▶ _Exercise prompt_: Repeat each of the following entries exactly as it appears, line for line.

▶ _Items_:
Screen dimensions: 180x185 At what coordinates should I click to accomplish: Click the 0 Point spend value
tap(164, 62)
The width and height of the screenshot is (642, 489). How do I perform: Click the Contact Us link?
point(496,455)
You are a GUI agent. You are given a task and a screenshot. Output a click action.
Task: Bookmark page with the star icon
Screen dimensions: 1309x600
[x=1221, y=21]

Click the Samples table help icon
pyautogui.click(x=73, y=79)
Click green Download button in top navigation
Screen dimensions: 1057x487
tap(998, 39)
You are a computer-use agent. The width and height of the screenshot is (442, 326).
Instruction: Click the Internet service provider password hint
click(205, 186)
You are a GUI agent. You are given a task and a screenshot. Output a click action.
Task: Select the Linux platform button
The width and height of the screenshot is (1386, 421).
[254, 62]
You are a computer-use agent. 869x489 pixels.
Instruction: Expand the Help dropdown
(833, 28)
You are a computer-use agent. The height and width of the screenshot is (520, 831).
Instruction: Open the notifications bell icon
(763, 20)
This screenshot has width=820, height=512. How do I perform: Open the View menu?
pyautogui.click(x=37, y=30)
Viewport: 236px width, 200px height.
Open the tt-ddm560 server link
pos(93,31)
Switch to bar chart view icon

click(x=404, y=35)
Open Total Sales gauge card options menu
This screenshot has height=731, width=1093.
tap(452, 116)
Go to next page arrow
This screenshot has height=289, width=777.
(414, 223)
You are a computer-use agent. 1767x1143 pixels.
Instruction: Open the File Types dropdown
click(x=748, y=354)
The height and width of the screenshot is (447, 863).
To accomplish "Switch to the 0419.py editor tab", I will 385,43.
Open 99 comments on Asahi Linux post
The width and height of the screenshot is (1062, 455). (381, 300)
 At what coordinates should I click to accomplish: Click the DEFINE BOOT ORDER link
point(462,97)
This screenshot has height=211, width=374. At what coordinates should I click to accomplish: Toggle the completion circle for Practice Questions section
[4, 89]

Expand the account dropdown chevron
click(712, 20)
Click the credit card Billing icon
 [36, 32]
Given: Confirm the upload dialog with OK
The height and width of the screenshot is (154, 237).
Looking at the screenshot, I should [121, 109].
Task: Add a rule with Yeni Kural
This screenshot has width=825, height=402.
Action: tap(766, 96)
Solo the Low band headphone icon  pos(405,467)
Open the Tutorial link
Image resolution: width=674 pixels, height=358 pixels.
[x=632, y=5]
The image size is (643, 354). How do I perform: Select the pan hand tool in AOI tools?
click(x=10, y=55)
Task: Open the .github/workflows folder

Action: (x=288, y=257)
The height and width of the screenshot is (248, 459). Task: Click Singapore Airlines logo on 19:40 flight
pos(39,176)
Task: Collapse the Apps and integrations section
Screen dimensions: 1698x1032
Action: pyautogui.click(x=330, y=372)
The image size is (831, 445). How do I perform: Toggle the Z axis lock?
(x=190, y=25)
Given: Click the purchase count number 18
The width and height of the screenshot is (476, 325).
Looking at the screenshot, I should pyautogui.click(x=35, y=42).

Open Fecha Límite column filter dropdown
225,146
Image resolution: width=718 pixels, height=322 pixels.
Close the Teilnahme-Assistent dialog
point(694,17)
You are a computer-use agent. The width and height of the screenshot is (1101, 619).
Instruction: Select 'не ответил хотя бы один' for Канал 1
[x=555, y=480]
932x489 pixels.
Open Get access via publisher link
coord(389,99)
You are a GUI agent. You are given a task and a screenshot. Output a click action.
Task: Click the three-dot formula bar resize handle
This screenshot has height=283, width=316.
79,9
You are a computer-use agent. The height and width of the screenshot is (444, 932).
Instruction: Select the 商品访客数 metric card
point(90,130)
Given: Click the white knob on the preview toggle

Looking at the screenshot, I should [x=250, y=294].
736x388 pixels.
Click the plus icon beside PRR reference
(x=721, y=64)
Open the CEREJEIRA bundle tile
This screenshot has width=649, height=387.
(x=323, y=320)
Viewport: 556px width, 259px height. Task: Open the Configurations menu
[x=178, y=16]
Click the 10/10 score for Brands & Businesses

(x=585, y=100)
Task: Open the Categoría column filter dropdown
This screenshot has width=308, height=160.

▶ _Result of the exercise_:
Screen dimensions: 180x185 At what coordinates should I click to accomplish: Click the 0 Point spend value
tap(164, 62)
The width and height of the screenshot is (642, 489). How do I perform: Click the Contact Us link?
point(496,455)
You are a GUI agent. You are given a task and a screenshot. Output a click action.
Task: Bookmark page with the star icon
Screen dimensions: 1309x600
[x=1221, y=21]

Click the Samples table help icon
pyautogui.click(x=73, y=79)
Click green Download button in top navigation
Screen dimensions: 1057x487
tap(998, 39)
You are a computer-use agent. The width and height of the screenshot is (442, 326).
Instruction: Click the Internet service provider password hint
click(205, 186)
You are a GUI agent. You are given a task and a screenshot. Output a click action.
Task: Select the Linux platform button
The width and height of the screenshot is (1386, 421).
[254, 62]
You are a computer-use agent. 869x489 pixels.
Instruction: Expand the Help dropdown
(833, 28)
You are a computer-use agent. The height and width of the screenshot is (520, 831).
Instruction: Open the notifications bell icon
(763, 20)
This screenshot has width=820, height=512. How do I perform: Open the View menu?
pyautogui.click(x=37, y=30)
Viewport: 236px width, 200px height.
Open the tt-ddm560 server link
pos(93,31)
Switch to bar chart view icon

click(x=404, y=35)
Open Total Sales gauge card options menu
This screenshot has height=731, width=1093.
tap(452, 116)
Go to next page arrow
This screenshot has height=289, width=777.
(414, 223)
You are a computer-use agent. 1767x1143 pixels.
Instruction: Open the File Types dropdown
click(x=748, y=354)
The height and width of the screenshot is (447, 863).
To accomplish "Switch to the 0419.py editor tab", I will 385,43.
Open 99 comments on Asahi Linux post
The width and height of the screenshot is (1062, 455). (381, 300)
 At what coordinates should I click to accomplish: Click the DEFINE BOOT ORDER link
point(462,97)
This screenshot has height=211, width=374. At what coordinates should I click to accomplish: Toggle the completion circle for Practice Questions section
[4, 89]

Expand the account dropdown chevron
click(712, 20)
Click the credit card Billing icon
 [36, 32]
Given: Confirm the upload dialog with OK
The height and width of the screenshot is (154, 237).
Looking at the screenshot, I should [121, 109].
Task: Add a rule with Yeni Kural
This screenshot has width=825, height=402.
Action: tap(766, 96)
Solo the Low band headphone icon  pos(405,467)
Open the Tutorial link
Image resolution: width=674 pixels, height=358 pixels.
[x=632, y=5]
The image size is (643, 354). How do I perform: Select the pan hand tool in AOI tools?
click(x=10, y=55)
Task: Open the .github/workflows folder

Action: (x=288, y=257)
The height and width of the screenshot is (248, 459). Task: Click Singapore Airlines logo on 19:40 flight
pos(39,176)
Task: Collapse the Apps and integrations section
Screen dimensions: 1698x1032
Action: pyautogui.click(x=330, y=372)
The image size is (831, 445). How do I perform: Toggle the Z axis lock?
(x=190, y=25)
Given: Click the purchase count number 18
The width and height of the screenshot is (476, 325).
Looking at the screenshot, I should pyautogui.click(x=35, y=42).

Open Fecha Límite column filter dropdown
225,146
Image resolution: width=718 pixels, height=322 pixels.
Close the Teilnahme-Assistent dialog
point(694,17)
You are a computer-use agent. The width and height of the screenshot is (1101, 619).
Instruction: Select 'не ответил хотя бы один' for Канал 1
[x=555, y=480]
932x489 pixels.
Open Get access via publisher link
coord(389,99)
You are a GUI agent. You are given a task and a screenshot. Output a click action.
Task: Click the three-dot formula bar resize handle
This screenshot has height=283, width=316.
79,9
You are a computer-use agent. The height and width of the screenshot is (444, 932).
Instruction: Select the 商品访客数 metric card
point(90,130)
Given: Click the white knob on the preview toggle

Looking at the screenshot, I should [x=250, y=294].
736x388 pixels.
Click the plus icon beside PRR reference
(x=721, y=64)
Open the CEREJEIRA bundle tile
This screenshot has width=649, height=387.
(x=323, y=320)
Viewport: 556px width, 259px height. Task: Open the Configurations menu
[x=178, y=16]
Click the 10/10 score for Brands & Businesses

(x=585, y=100)
Task: Open the Categoría column filter dropdown
This screenshot has width=308, height=160.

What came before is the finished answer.